On that topic this interview of Nathan Thrall by the New Yorker is must-read – I’m not sure this is available to all but if you can get hold of it:

New Yorker: In terms of the broader Israeli-Palestinian conflict, what has changed most in terms of the way you thought about it on October 6, 2023, versus today?

Thrall: The largest change that has happened in the past two years is that the possibility of large-scale ethnic cleansing has become very real. Of course, we’ve already seen large-scale ethnic cleansing within Gaza. But what I have seen over the past two years is an Israeli society that is powerful, that faces very few obstacles, and that has the ability, and, in the right circumstances, the willingness, to expel huge numbers of Palestinians and, in the view of many Israelis, resolve the Palestinian issue once and for all….There’s a distinction between ethnic cleansing within the occupied territories—what we’ve seen both in the West Bank and on a much larger scale in Gaza over the past two years—and what might come next, which is the possible expulsion of large numbers of Palestinians to areas outside of historic Palestine….what has really changed is that ethnic cleansing has become a part of the mainstream public discourse. It is something that I had previously thought was not unimaginable but very unlikely outside of some major regional war. Now it is discussed. People are polled on it. One poll found that eighty-two per cent of Israeli Jews favored expelling Gazans. You can quibble with one poll or another, but you have clear Israeli Jewish majorities in favor of pushing Palestinians outside of Gaza. At some level, many Israelis feel that their basic predicament, the predicament of Zionism, is unresolved so long as there are millions of Palestinians living in the territory under their control….
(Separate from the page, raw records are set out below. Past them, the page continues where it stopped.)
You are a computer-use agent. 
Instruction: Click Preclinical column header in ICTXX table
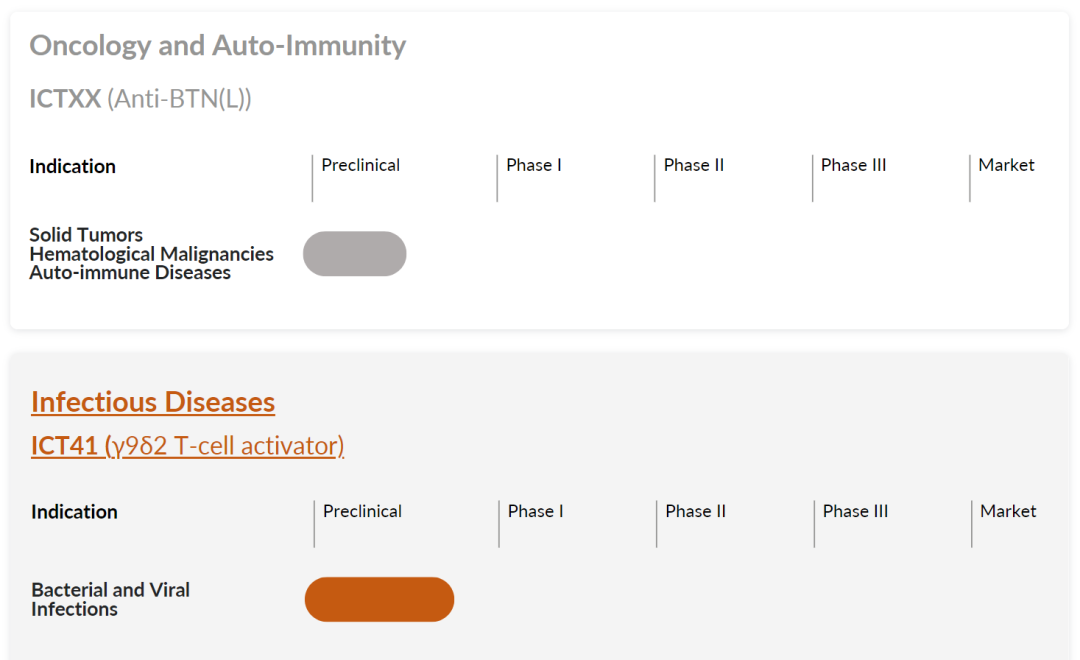[360, 165]
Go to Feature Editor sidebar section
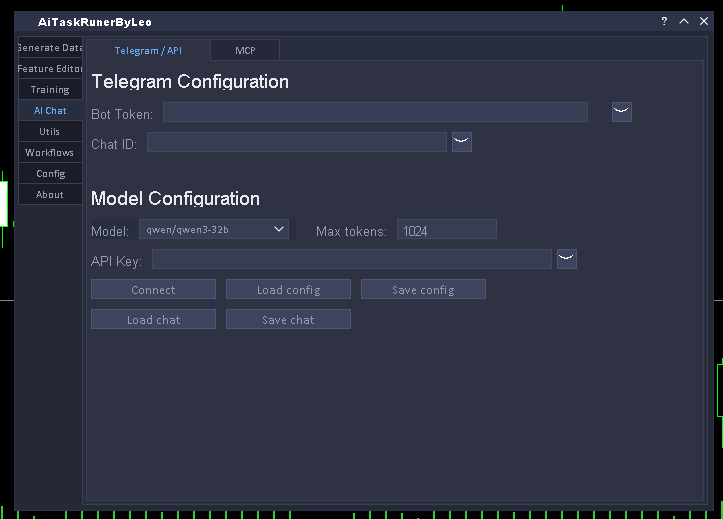Viewport: 723px width, 519px height. [x=50, y=69]
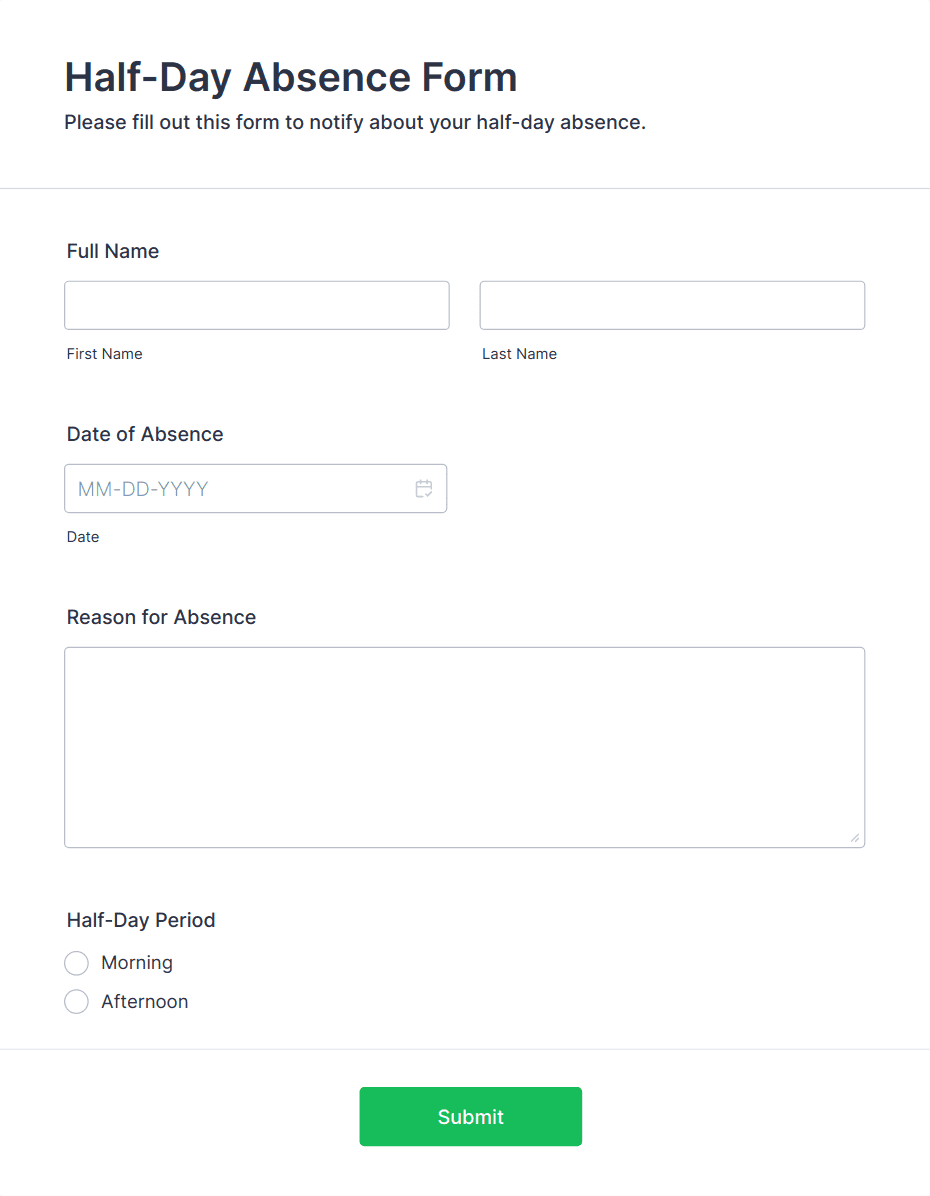Click the Submit button

(x=471, y=1117)
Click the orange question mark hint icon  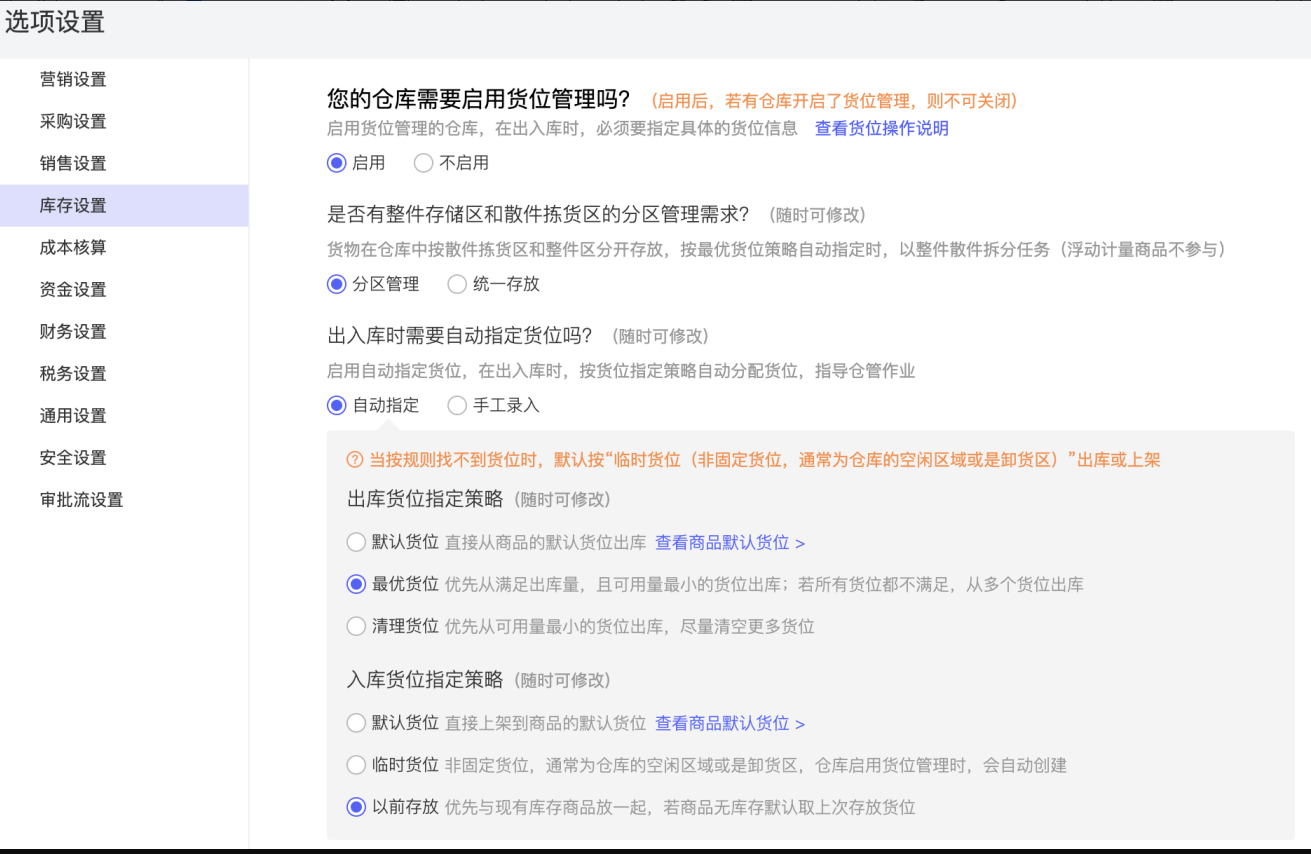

What Palestinians and Israelis Have Learned Since October 7th | The New Yorker

Two years ago Jesse Rosenfeld, asked about the Israeli peace camp, said it was a few hundred people. Probably even less now.
People talk about the anti-Netanyahu demonstrations. Those have nothing to do with Palestinians.

off topic- someone from mondoweiss should write about tucker carlson and nick fuentes. to a zionist like me, the confluence of mamdani’s refusal to condemn “globalize the intifada” and the carlson-fuentes hatefest towards the organized international jew are part of a theme that Jewish power has not redeemed us, but Jewish powerlessness was a situation that required remedying. what does an anti zionist make of this flare up of jew hatred on the right. (assuming you feel that jew hatred in the anti zionist movement is minor or unworthy of comment) it behooves mondoweiss to express an opinion or an analysis.